Will this week’s baffling election shifts be mirrored in the TV or film product? Washington produced the most impactful TV show of 2022 in its investigation of the January 6 insurrection, but now it might release the stage to Rep. Jim Jordan’s recycled impeachment hearings.


The pundits are asking themselves: What accounts for shifting moods? To David Brooks, the esteemed columnist of The New York Times, the answer Is clear-cut. “The gap between the college and non-college communities continues to grow,” he wrote. “America must face the fact of class war.”

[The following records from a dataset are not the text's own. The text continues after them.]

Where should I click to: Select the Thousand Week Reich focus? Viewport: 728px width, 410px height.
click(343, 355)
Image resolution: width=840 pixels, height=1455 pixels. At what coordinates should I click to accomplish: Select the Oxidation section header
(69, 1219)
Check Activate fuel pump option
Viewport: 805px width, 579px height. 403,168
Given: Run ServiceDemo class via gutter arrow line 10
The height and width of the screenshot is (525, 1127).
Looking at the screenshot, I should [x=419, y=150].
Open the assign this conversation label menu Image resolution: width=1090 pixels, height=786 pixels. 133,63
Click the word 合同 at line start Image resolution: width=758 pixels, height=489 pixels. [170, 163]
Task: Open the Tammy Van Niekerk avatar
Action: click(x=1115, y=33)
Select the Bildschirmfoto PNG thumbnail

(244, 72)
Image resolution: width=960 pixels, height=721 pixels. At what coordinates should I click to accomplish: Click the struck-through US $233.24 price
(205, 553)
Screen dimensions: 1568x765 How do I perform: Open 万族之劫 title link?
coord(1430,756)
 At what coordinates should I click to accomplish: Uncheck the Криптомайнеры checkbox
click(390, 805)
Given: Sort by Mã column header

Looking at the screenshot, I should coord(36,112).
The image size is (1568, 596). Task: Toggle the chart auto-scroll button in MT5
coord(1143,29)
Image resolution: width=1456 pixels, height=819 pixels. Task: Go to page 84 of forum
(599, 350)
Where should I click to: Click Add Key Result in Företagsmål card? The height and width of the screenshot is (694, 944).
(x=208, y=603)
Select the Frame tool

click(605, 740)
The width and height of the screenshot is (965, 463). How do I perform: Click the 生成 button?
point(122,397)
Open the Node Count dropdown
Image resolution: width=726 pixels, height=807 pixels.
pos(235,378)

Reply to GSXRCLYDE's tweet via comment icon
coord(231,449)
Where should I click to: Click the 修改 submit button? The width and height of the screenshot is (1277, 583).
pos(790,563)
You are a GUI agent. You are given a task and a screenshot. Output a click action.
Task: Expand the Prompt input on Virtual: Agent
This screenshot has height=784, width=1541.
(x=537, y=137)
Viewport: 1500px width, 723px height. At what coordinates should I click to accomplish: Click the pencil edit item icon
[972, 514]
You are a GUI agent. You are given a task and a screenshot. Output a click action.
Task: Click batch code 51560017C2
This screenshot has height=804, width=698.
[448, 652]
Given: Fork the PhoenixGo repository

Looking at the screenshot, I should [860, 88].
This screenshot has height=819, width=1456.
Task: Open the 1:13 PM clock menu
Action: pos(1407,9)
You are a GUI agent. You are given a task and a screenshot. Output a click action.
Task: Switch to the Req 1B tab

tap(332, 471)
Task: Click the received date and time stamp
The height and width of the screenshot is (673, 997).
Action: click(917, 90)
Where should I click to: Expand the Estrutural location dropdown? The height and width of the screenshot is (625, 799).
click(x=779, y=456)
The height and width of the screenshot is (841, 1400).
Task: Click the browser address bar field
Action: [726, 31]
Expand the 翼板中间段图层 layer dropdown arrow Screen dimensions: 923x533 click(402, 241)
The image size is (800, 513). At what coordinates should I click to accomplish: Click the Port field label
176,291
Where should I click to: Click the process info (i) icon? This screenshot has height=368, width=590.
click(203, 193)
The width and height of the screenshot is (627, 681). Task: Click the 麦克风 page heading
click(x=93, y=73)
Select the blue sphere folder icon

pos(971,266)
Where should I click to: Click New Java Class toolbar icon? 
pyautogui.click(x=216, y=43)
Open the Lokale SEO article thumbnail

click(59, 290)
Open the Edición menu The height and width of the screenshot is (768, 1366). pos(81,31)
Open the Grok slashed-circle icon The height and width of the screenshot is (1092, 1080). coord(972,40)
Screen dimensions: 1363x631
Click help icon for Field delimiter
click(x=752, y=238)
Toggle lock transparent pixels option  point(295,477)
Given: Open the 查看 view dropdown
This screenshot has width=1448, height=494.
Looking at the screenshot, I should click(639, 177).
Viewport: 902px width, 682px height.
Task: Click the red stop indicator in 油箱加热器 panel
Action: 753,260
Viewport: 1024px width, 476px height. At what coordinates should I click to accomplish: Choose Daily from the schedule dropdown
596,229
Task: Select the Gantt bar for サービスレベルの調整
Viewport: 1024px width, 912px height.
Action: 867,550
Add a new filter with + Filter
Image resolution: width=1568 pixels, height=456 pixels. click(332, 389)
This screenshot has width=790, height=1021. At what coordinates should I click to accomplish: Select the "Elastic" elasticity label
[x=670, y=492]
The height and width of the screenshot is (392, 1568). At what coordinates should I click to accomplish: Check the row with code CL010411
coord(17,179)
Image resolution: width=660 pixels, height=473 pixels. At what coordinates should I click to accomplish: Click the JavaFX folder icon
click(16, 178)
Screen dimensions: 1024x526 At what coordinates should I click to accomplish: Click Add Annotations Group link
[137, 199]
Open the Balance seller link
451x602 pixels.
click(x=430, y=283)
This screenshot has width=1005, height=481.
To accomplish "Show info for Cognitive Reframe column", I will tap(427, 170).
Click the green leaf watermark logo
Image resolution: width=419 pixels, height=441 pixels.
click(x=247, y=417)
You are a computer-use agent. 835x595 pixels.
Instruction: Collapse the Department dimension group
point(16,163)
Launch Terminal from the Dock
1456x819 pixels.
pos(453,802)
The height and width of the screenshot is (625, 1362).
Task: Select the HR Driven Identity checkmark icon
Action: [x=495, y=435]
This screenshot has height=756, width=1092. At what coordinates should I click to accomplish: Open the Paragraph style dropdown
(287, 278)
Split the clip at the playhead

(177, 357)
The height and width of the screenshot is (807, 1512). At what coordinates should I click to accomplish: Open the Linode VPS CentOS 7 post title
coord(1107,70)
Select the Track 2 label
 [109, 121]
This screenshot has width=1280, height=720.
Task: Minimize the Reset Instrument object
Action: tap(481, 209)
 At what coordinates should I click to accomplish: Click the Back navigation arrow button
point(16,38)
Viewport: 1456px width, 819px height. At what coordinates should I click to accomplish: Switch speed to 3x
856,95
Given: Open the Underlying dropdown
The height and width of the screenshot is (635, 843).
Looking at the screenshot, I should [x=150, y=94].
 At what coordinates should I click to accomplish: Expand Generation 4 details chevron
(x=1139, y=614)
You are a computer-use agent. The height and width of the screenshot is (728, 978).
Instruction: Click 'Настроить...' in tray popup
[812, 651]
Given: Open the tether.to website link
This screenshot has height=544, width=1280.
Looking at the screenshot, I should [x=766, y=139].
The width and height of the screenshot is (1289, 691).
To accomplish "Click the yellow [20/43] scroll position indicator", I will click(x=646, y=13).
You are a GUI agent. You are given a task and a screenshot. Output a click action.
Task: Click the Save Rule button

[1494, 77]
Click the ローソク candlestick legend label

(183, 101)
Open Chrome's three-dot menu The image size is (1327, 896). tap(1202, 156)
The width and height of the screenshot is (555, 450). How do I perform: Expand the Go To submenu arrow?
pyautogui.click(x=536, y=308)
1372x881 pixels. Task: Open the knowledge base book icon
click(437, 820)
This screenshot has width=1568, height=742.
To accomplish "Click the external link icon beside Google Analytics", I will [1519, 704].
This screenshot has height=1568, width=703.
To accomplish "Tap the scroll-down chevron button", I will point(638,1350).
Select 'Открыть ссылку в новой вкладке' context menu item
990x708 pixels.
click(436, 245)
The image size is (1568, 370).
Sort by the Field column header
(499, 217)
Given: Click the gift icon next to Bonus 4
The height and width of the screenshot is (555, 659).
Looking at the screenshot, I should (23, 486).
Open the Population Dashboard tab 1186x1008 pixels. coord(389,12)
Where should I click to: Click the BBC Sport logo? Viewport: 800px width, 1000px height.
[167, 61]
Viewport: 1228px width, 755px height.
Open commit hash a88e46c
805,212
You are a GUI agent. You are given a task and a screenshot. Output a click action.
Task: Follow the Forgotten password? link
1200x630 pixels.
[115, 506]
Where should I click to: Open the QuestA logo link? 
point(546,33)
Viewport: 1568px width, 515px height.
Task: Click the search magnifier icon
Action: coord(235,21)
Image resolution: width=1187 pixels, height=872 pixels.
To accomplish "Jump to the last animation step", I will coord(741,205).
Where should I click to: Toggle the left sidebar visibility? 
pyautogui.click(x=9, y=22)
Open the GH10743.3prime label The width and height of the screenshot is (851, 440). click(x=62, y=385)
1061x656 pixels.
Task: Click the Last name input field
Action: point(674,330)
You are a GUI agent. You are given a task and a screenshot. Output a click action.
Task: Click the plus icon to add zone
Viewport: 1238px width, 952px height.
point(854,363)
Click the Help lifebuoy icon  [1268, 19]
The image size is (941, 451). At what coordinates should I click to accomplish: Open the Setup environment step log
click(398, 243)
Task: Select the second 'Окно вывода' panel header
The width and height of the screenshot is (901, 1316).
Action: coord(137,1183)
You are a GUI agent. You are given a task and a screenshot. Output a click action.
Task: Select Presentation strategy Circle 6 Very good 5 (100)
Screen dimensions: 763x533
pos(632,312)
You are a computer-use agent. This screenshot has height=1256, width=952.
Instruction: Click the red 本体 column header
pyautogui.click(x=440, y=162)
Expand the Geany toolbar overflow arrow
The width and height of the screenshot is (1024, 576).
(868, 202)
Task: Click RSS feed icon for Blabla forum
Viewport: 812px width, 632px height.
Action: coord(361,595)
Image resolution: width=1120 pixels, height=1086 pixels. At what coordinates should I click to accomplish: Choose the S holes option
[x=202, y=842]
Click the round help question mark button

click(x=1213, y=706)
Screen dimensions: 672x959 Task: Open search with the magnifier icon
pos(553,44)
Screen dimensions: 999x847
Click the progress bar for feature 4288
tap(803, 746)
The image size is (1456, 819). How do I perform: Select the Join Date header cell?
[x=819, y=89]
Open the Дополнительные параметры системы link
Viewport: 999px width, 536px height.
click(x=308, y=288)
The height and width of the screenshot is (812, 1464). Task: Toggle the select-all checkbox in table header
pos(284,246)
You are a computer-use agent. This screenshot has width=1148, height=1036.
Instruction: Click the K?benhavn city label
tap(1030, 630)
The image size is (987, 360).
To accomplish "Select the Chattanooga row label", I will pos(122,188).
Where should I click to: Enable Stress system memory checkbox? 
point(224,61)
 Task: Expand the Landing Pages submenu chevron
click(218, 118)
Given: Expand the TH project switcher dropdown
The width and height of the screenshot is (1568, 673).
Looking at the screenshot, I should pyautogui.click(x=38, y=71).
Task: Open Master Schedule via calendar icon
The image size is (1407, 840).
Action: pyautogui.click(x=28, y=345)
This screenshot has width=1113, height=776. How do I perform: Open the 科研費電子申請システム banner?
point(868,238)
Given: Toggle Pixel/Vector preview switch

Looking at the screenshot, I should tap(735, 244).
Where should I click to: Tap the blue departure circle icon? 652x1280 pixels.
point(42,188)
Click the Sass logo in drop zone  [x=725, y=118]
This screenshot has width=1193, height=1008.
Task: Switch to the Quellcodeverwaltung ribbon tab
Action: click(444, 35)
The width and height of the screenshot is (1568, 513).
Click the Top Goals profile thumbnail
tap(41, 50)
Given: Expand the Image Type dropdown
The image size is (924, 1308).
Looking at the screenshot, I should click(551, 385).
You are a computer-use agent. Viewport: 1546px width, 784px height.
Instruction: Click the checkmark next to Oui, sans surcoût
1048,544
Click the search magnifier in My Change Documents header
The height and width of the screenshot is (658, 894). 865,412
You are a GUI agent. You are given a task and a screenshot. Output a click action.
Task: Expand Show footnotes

J.D. Vance, who won a Senate seat Tuesday, gave a speech declaring that “universities are our enemy.” Before politics, Vance went to Yale with Ron DeSantis but, unlike the Florida governor, has yet to declare war on Disney World.


I once tried to propound Brooks’ theory by fostering a movie titled Being There, in which Peter Sellers played a presidential prospect whose principal appeal was total ignorance (I was president of Lorimar at the time).


When newsmen plied him with questions about wars and recessions, Sellers’ character, Chauncey Gardiner, would respond with vague analogies to the state of his garden. He was, by trade, a gardener, before being conscripted into politics as a soldier for the cause of ambiguity.


The problem: Hal Ashby, the director, came to me in mid-production with the question: How do we end this movie? His solution: Peter Sellers walked on water.


Donald Trump might give it a try, but it may be too late.